TASKS TO COMPLETE >>
A: In the thread below about reading a double from a std::string_view, why does the asker say atof won't work?
B: List every function the thread below about reading a double from a std::string_view names as a way to turn text into a number.

··· TEXT EXTRACT

23

I'm writing a c++ parser for a custom option file for an application. I have a loop that reads lines in the form of option=value from a text file where value must be converted to double. In pseudocode it does the following:

while(not EOF)
    statement <- read_from_file
    useful_statement <- remove whitespaces, comments, etc from statement
    equal_position <- find '=' in useful_statement
    option_str <- useful_statement[0:equal_position)
    value_str <- useful_statement[equal_position:end)
    find_option(option_str) <- double(value_str)

To handle the string splitting and passing around to functions, I use std::string_view because it avoids excessive copying and clearly states the intent of viewing segments of a pre-existing std::string. I've done everything to the point where std::string_view value_str points to the exact part of useful_statement that contains the value I want to extract, but I can't figure out the way to read a double from an std::string_view.

I know of std::stod which doesn't work with std::string_view. It allows me to write

double value = std::stod(std::string(value_str));

However, this is ugly because it converts to a string which is not actually needed, and even though it will presumably not make a noticeable difference in my case, it could be too slow if one had to read a huge amount of numbers from a text file.

On the other hand, atof won't work because I can't guarantee a null terminator. I could hack it by adding \0 to useful_statement when constructing it, but that will make the code confusing to a reader and make it too easy to break if the code is altered/refactored.

So, what would be a clean, intuitive and reasonably efficient way to do this?

Pavel_K
  • 8,216
  • 6
  • 44
  • 127
patatahooligan
  • 2,642
  • 16
  • 28
  • 1
    Are you ok with using boost? I think you can do this with `boost::convert(stringview);`. I got it off of here... last comment on the page https://github.com/boostorg/convert/issues/29 – Millie Smith Aug 11 '17 at 14:38
  • 1
    Nice find. It's probably `boost::convert(stringview, stringview.length())`, though. It's certainly cleaner than converting to a string and hopefully faster. The only downside is an additional dependency to boost. – patatahooligan Aug 11 '17 at 14:45
  • 1
    Off topic: Obviously this is psuedocode, but take care in how you implement "while(not EOF)". The trivial `while (!stream.eof())` has a few nasty gotchas. – user4581301 Aug 11 '17 at 16:09
  • user4581301 Usually, one should use something like `while ( stream << statement )` instead… – Arne Vogel Aug 14 '17 at 10:18
  • Please don't comment on the reading from stream part. I specifically wrote it in pseudocode to keep the discussions on point. – patatahooligan Aug 14 '17 at 14:01
  • @MillieSmith @patatahooligan The fix in `boost::convert` to support `std::string_view` is to copy the range to an array and NUL-terminate: https://github.com/boostorg/convert/commit/ab1a43676e04a7c73602e6d1cb2337ea5402c4df – Andreas Magnusson Jan 08 '21 at 09:30

2 Answers2

23

Since you marked your question with C++1z, then that (theoretically) means you have access to from_chars. It can handle your string-to-number conversion without needing anything more than a pair of const char*s:

double dbl;
auto result = from_chars(value_str.data(), value_str.data() + value_str.size(), dbl);

Of course, this requires that your standard library provide an implementation of from_chars.

······
··· MATERIAL SUPPLIED

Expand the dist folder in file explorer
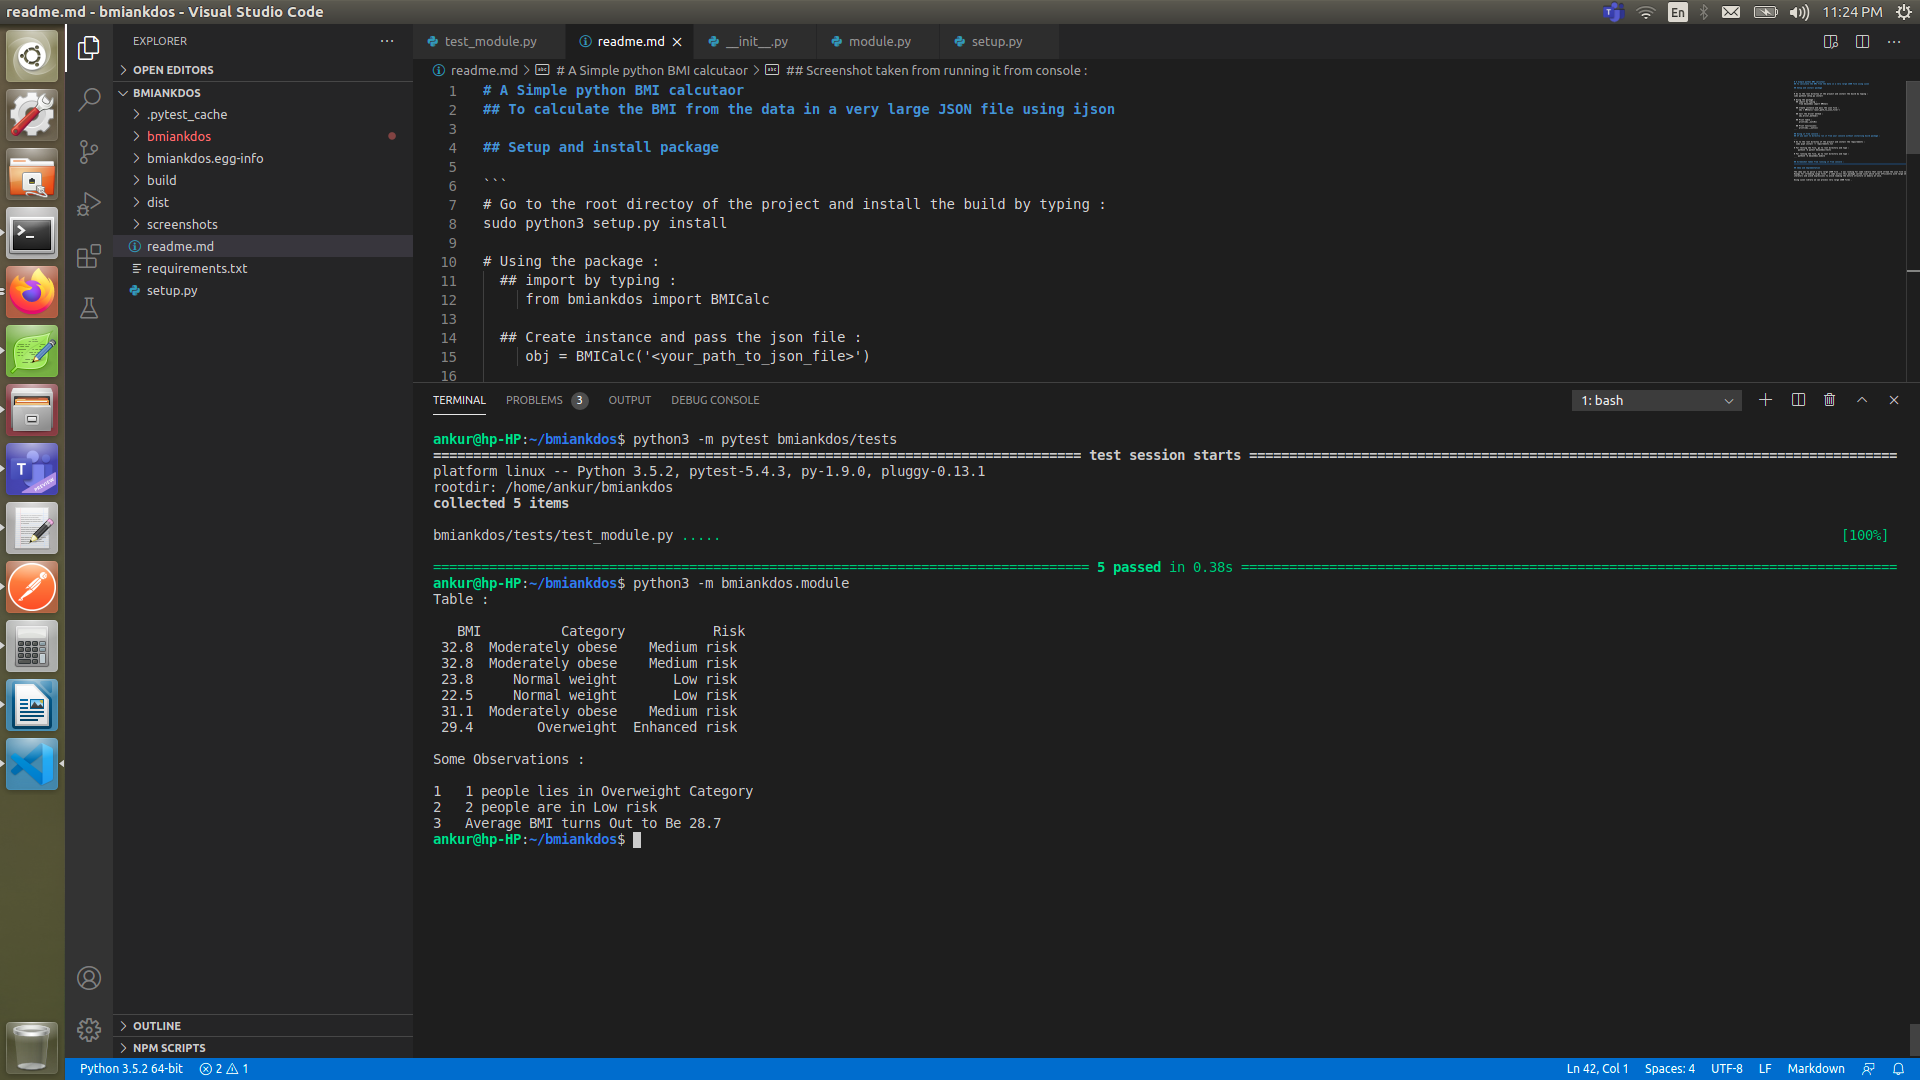 pyautogui.click(x=157, y=202)
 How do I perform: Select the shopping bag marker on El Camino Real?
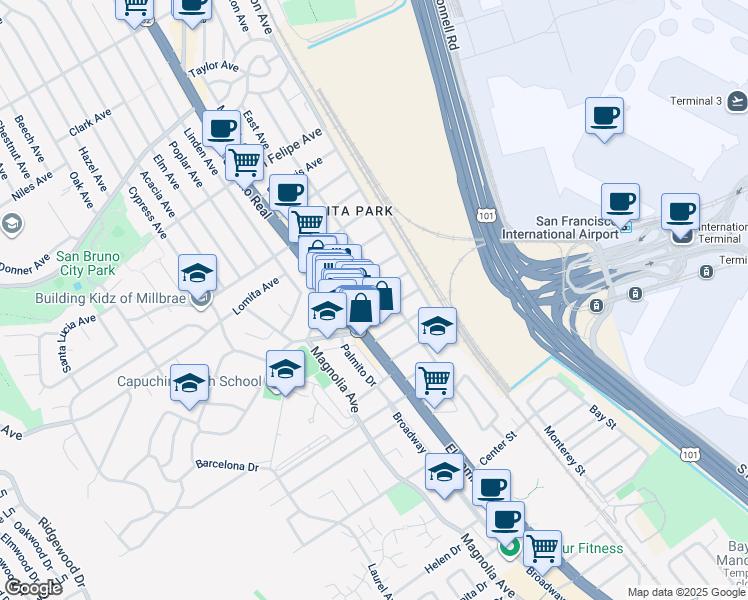[361, 312]
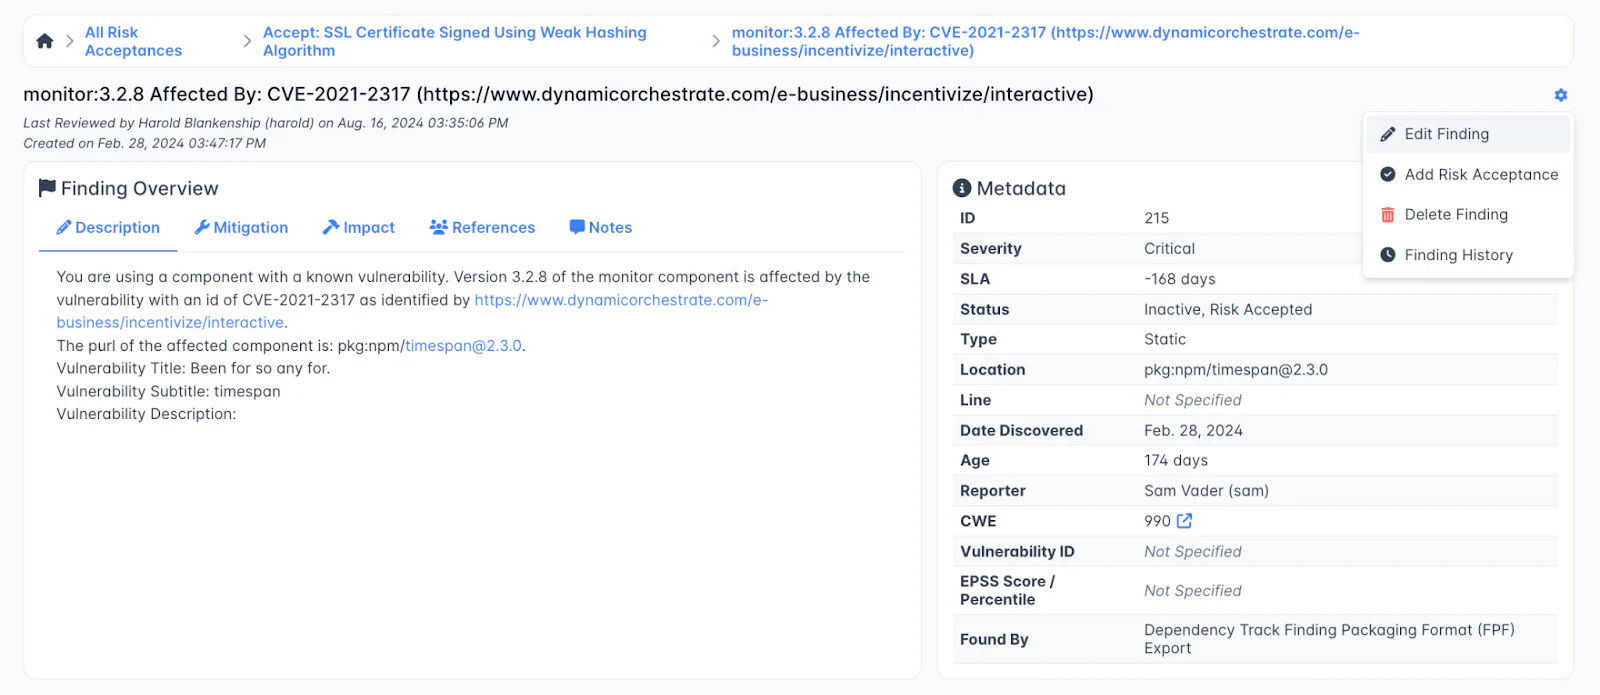Open the SSL Certificate risk acceptance breadcrumb
Screen dimensions: 1600x695
click(x=454, y=41)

······

ANSWERS FOR THIS EXERCISE >>
A: Because a null terminator can't be guaranteed.

B: std::stod, atof, boost::convert, from_chars